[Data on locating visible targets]
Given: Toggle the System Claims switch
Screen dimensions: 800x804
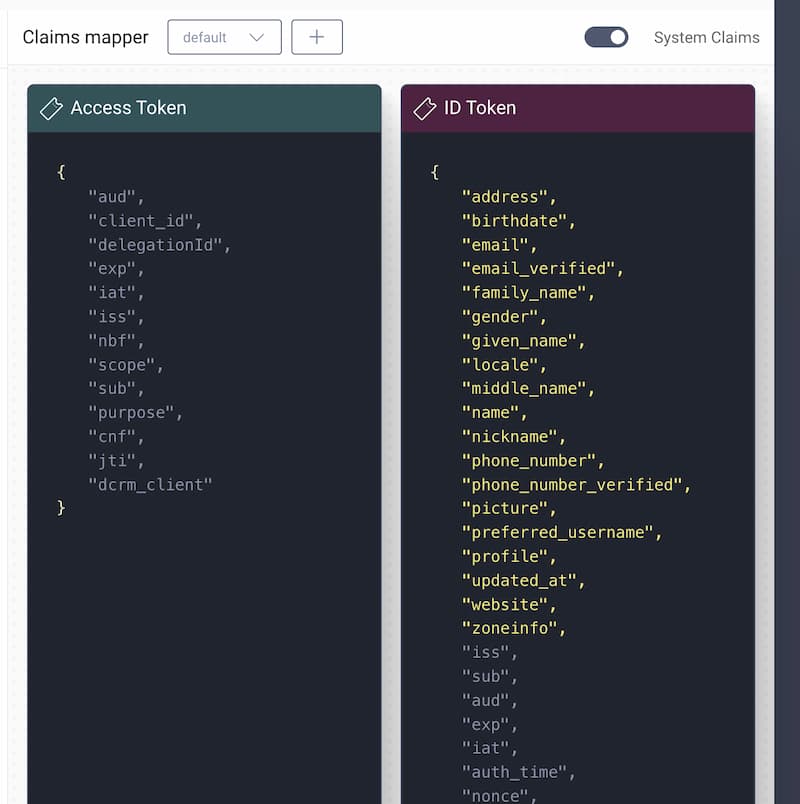Looking at the screenshot, I should (x=606, y=37).
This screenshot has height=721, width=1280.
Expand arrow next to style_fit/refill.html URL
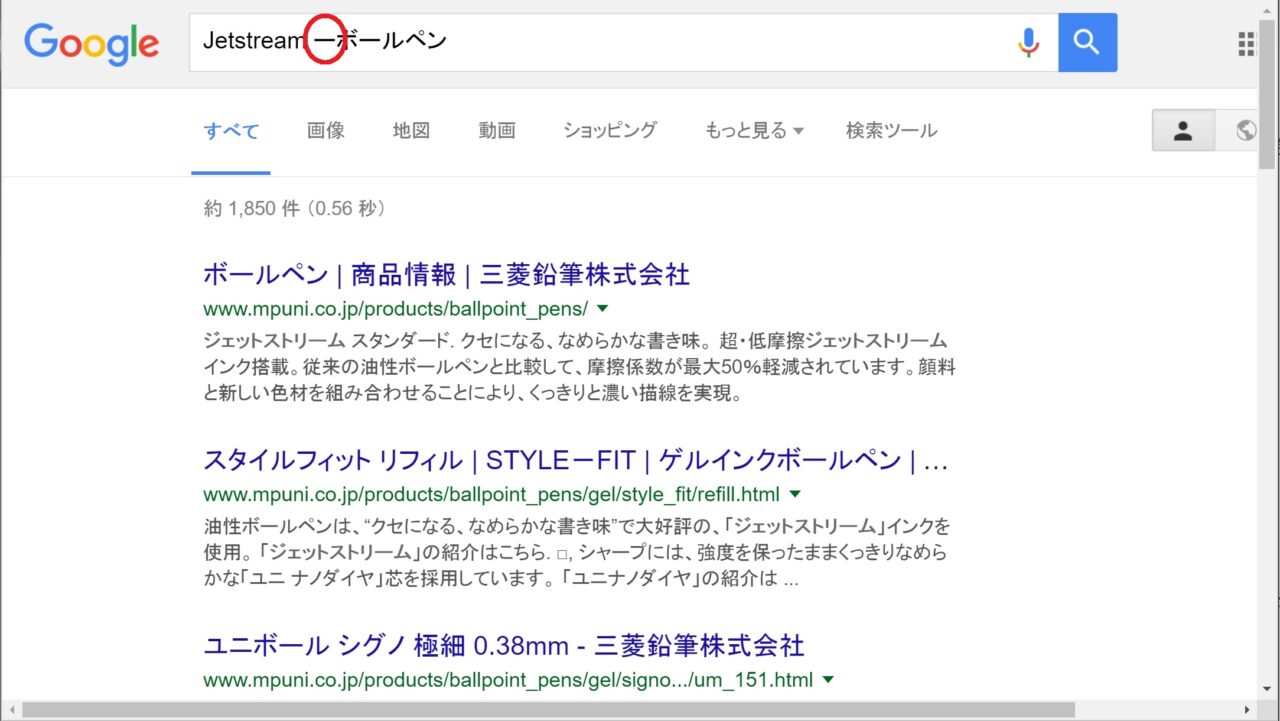tap(795, 494)
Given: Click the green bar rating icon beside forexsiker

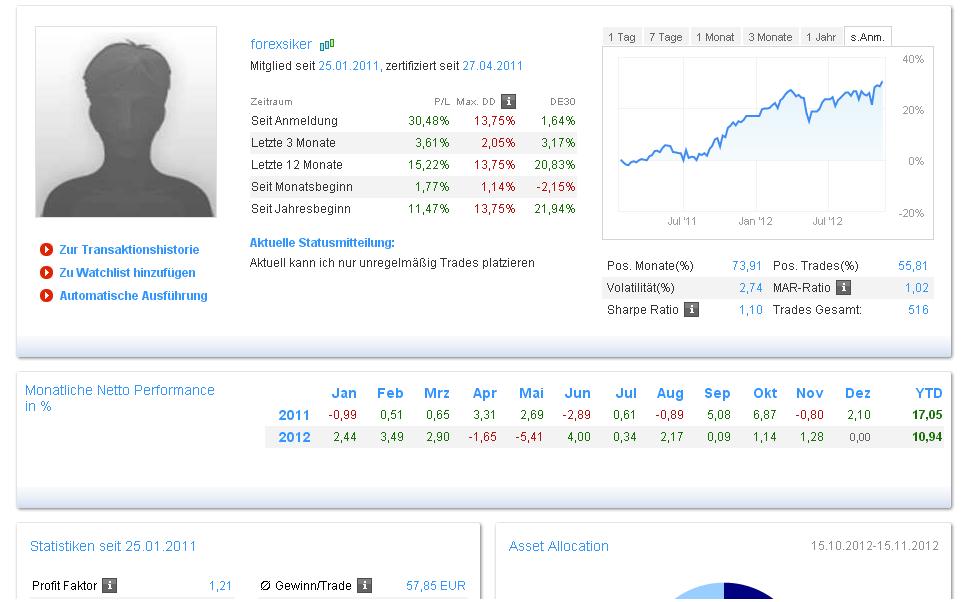Looking at the screenshot, I should (x=327, y=44).

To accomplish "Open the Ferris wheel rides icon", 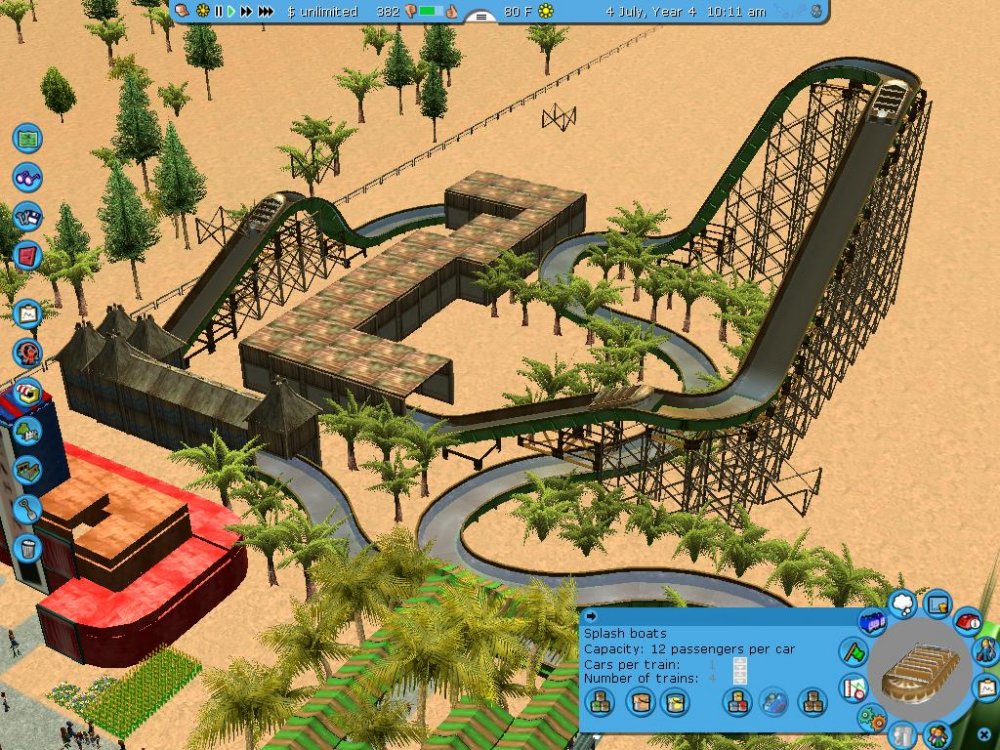I will tap(27, 352).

## Aim of the task
From the records, pull out every line that contains the string "Given", and treat uppercase and lowercase as distinct.

## Solution to this task
Given: Toggle the System Claims switch
Given: Click the green bar rating icon beside forexsiker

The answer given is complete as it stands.